El poder Judicial
Cuando los revolucionarios franceses se alzaron contra el Antiguo Régimen a finales del S. XVIII, entre otras muchas cosas, buscaban la separación de poderes (legislativo, ejecutivo y judicial); poderes que hasta ese momento habían ostentado con todo tipo de lujos y perversiones los diferentes monarcas absolutos que venían reinando en Francia (o, para el caso, en todos los Estados de este continente nuestro).
Muy en resumen, pues tampoco pretendo dar lecciones en teoría política, la separación de poderes propugna que cada cual haga lo suyo y vigile lo que hacen los demás. Así, el poder legislativo crea las leyes y vigila al poder ejecutivo; el poder ejecutivo implementa las leyes, gestiona el país y pone en jaque al ejecutivo; el poder judicial juzga de acuerdo a las leyes y controla a los otros dos. En nuestro país estos poderes están representados: el primero, por las Cortes Generales, compuestas del Congreso de los Diputados y Senado (bicameral, por tanto, para que la discusión política se pueda realizar sosegada y reposadamente); el segundo, por el Gobierno; y el tercero y último, el judicial, por el Consejo General del Poder Judicial, como cabeza visible de la planta judicial, cuyo Presidente es, además, Presidente del Tribunal Supremo (supremo, porque no lo hay más alto, pues el Tribunal Constitucional no está dentro de los tribunales “ordinarios”).
Lo curioso del asunto es que, siempre, en la enumeración de los poderes, el judicial va el último, no sé muy bien si por inercia, costumbre o tendencia inconsciente a relegarlo.
Sin embargo, por mucho que la situación actual me lleve a pensar, frecuentemente, que el poder judicial es el hermano pequeño, enclenque, feo, deforme y, a veces, algo retrasado, me niego a aceptarlo.
Pero, ¿por qué pienso esto si, para más inri, me dedico con devoción, y un poco de arte diría yo, a esto del Derecho? Pues, aunque parezca mentira, porque me dedico al Derecho. Vayamos a los hechos.

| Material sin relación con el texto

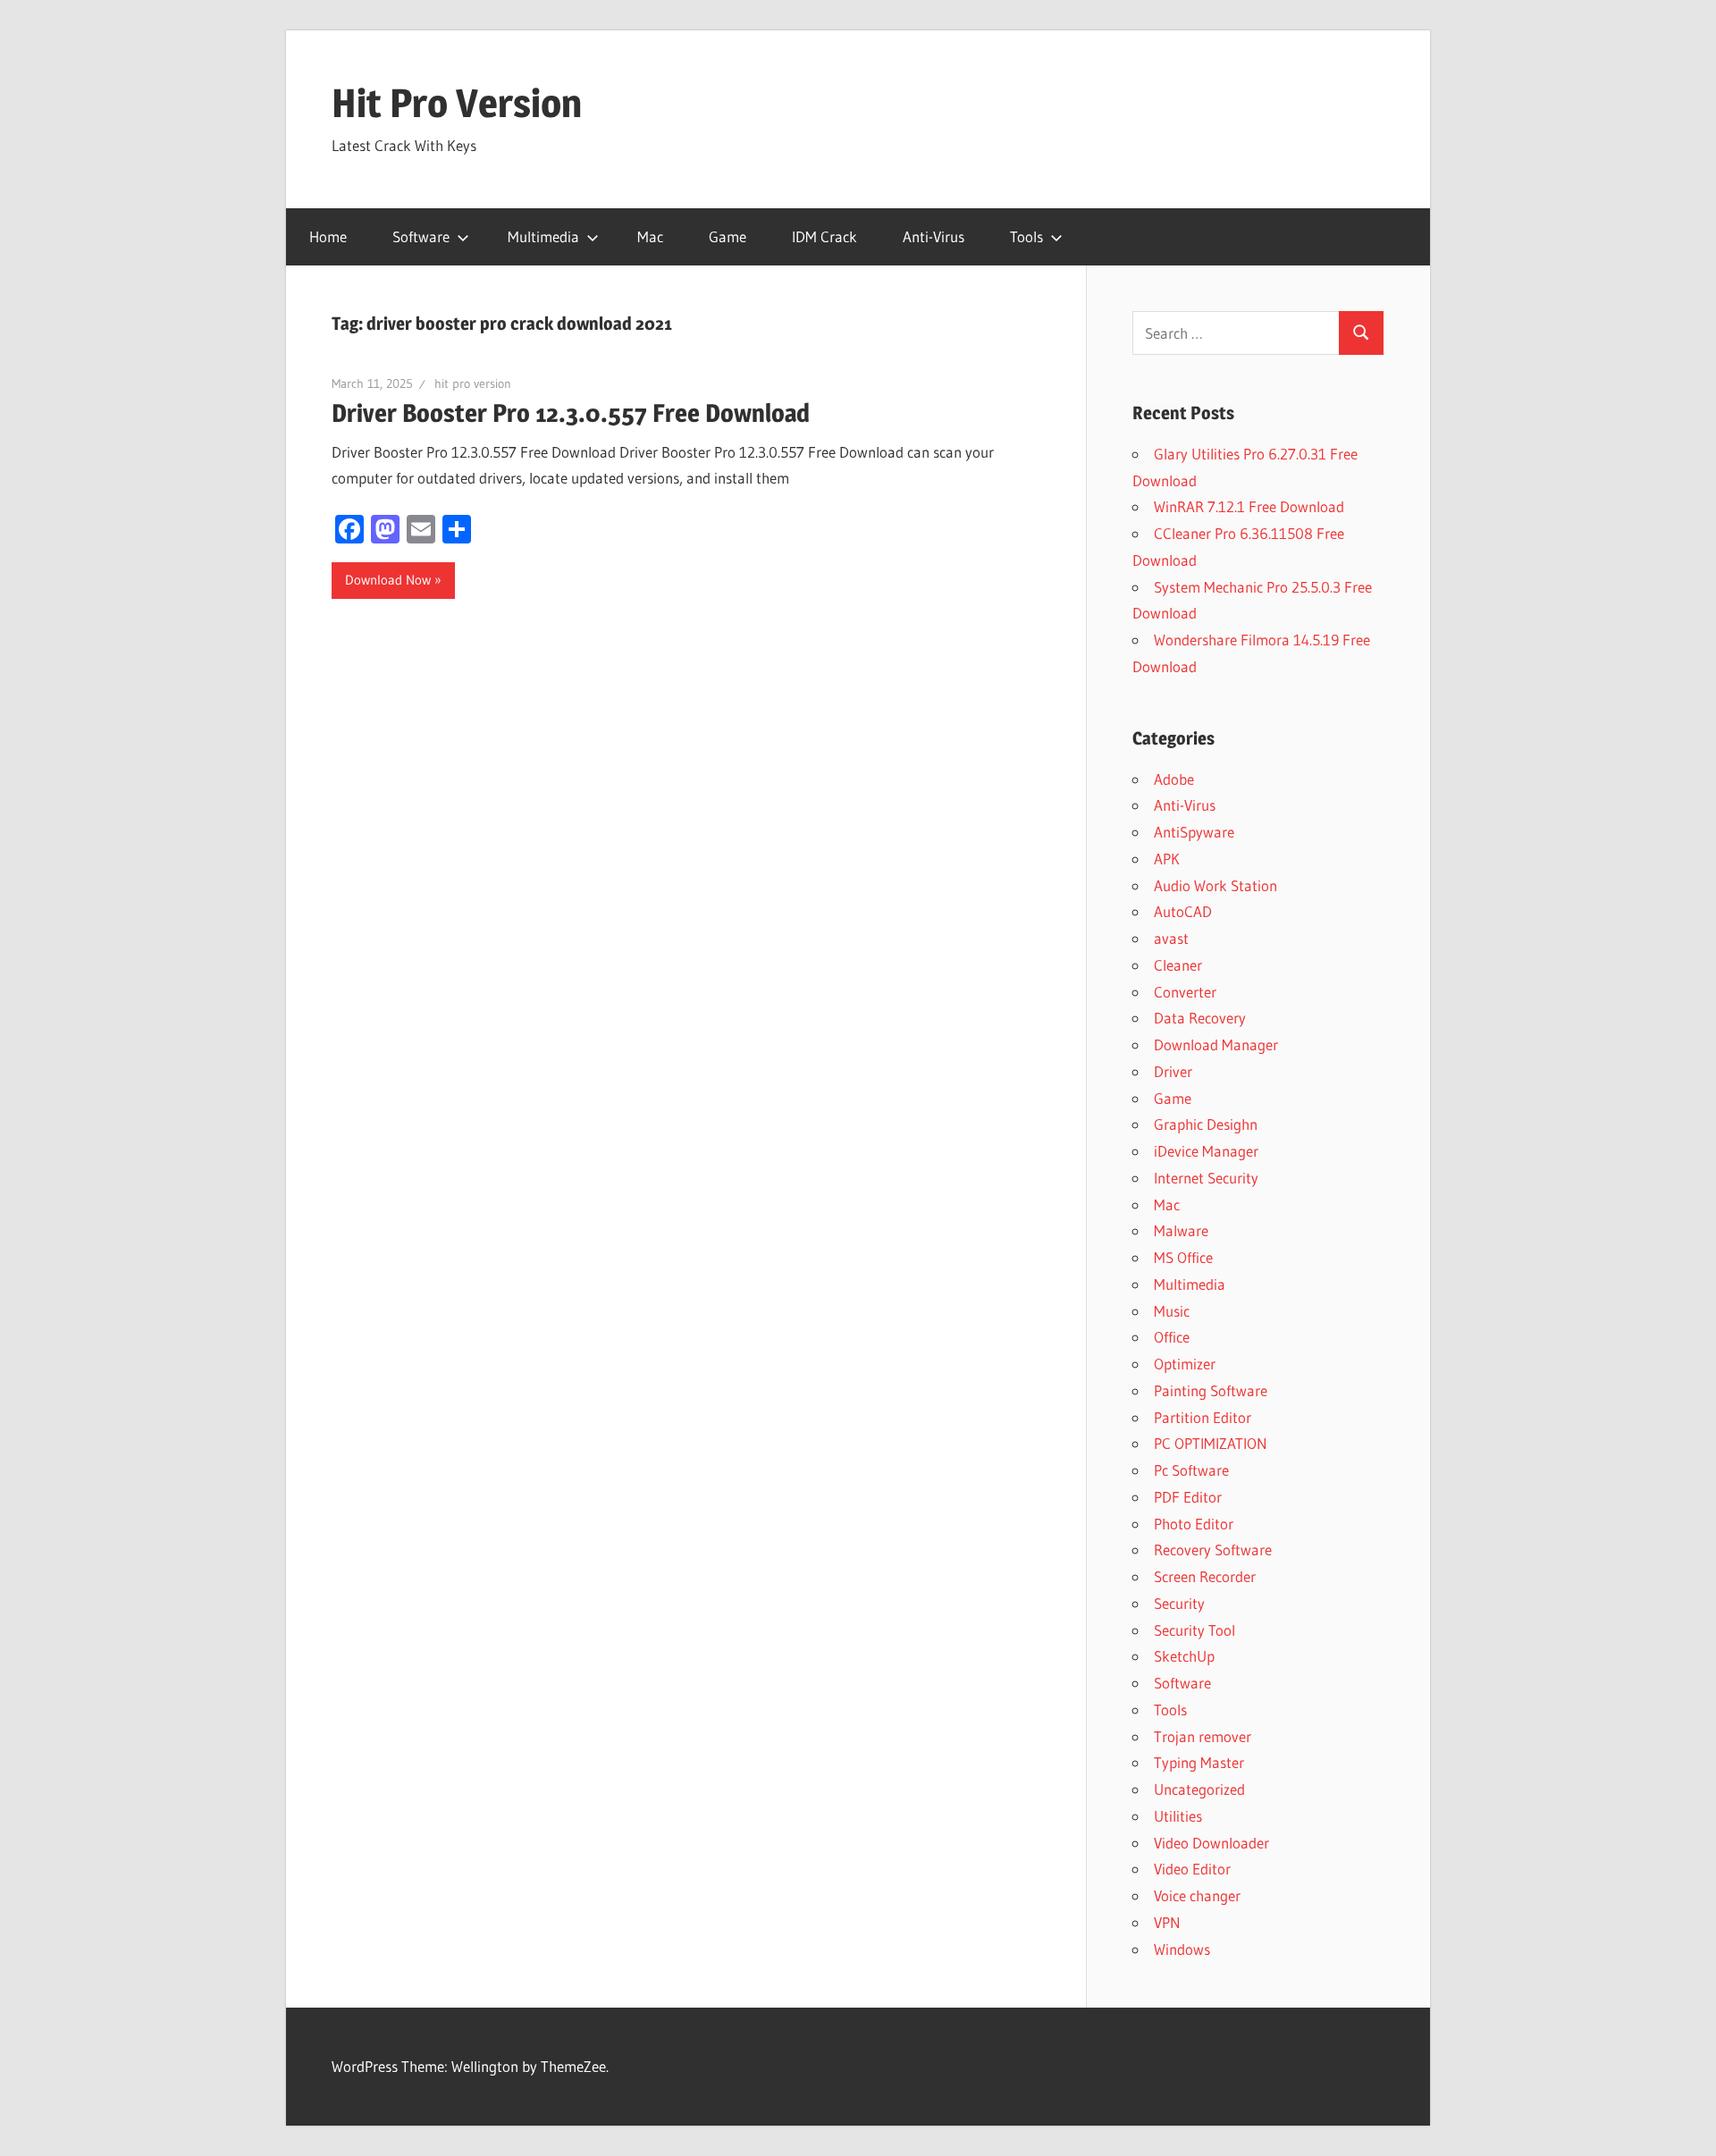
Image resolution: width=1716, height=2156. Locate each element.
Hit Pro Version (457, 103)
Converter (1185, 991)
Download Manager (1216, 1044)
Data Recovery (1200, 1017)
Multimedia (543, 236)
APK (1167, 858)
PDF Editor (1188, 1496)
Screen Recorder (1205, 1576)
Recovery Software (1213, 1549)
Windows (1182, 1949)
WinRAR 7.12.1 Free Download (1249, 506)
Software (421, 236)
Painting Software (1210, 1390)
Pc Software (1191, 1470)
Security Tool (1194, 1630)
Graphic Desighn (1206, 1124)
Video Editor (1192, 1868)
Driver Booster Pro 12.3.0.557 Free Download (571, 413)
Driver (1173, 1071)
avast (1171, 938)
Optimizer (1185, 1363)
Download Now (388, 579)
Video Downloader (1211, 1842)
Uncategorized (1199, 1789)
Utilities (1178, 1815)
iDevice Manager (1206, 1150)
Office (1172, 1336)
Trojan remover (1202, 1736)
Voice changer (1197, 1895)
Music (1172, 1310)
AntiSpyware (1194, 831)
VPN (1167, 1922)
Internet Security (1206, 1177)
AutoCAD (1183, 911)
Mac (650, 236)
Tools (1026, 236)
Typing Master (1199, 1762)
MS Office (1183, 1257)
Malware (1181, 1230)
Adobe (1174, 779)
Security (1179, 1603)
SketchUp (1184, 1655)
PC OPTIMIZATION (1210, 1443)
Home (328, 236)
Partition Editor (1202, 1417)
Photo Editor (1193, 1523)
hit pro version (472, 383)
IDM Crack (824, 236)
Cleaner (1178, 965)
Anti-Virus (933, 236)
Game (727, 236)
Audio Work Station (1215, 885)
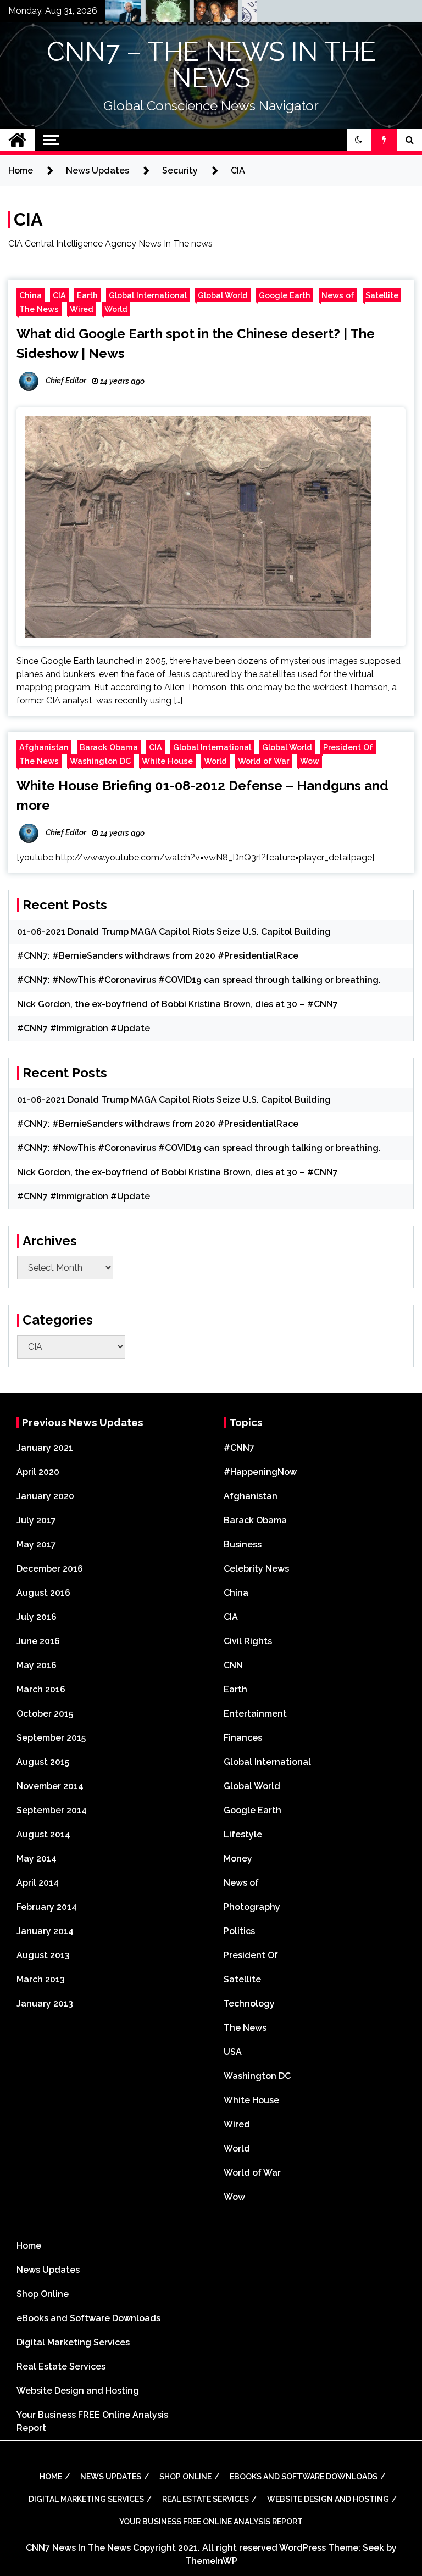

La Justicia (y la mayúscula no es una falta de ortografía) es lenta, cuando no debiera. Parece ser que decía Horacio que “la Justicia, aunque anda cojeando, rara vez deja de alcanzar al criminal”. Pero ver a la pobre Justicia cegada por la venda, cargada con la balanza, coja y arrastrando la espada… como que da un poco de pena. Pena que nos entra todos los días cuando al entrar en la oficina de un juzgado (uno cualquiera, elige el que prefieras) sorteas cientos de expedientes (estanterías) abarrotadas de suelo a techo, mesas en las que no se escribe, se archiva, con torres de expedientes que te impiden ver al funcionario y que te recuerdan la manida frase “del peso de la ley” , sillas en las que ya no se sienta nadie por estar perpetuamente ocupadas por expedientes y, finalmente, el suelo , con aún más expedientes); pena que nos embarga cuando a un cliente te ves en la obligación de decirle que su juicio está previsto para 2017, 2018 ó 2019; pena, en fin, que parte el alma cuando llegado el día del juicio, toca aplazarlo por las circunstancias .
Pero, cuando llevas un tiempo dedicado a la profesión, dejas la pena atrás y te entra la rabia: rabia por la falta de medios; rabia por la falta de jueces; rabia por la impotencia, que se acrecienta cada vez que alguien salta con una nueva ocurrencia.
Por si todo esto no fuera poco, el viernes pasado amanecimos con la convocatoria de la oposición para la Carrera Judicial y Fiscal en el BOE, padrenuestro de las reformas de cada día. Recién horneada y fresca, la convocatoria pretende solucionar el colapso de la justicia con 65 nuevos jueces y 35 nuevos fiscales, y eso que había quien vaticinaba que iban a ser 300. Solo en lo que va de año se han convocado más puestos de libre designación que plazas para funcionarios…
Y aún así, estando la cosa mal y pintando peor, mantengo la ilusión, y espero no ser el único, de que un día de estos el hermano pequeño y feo de todos los poderes resulte que no era más que un cisne entre patos y, como en el cuento, alce el vuelo más alto que el resto.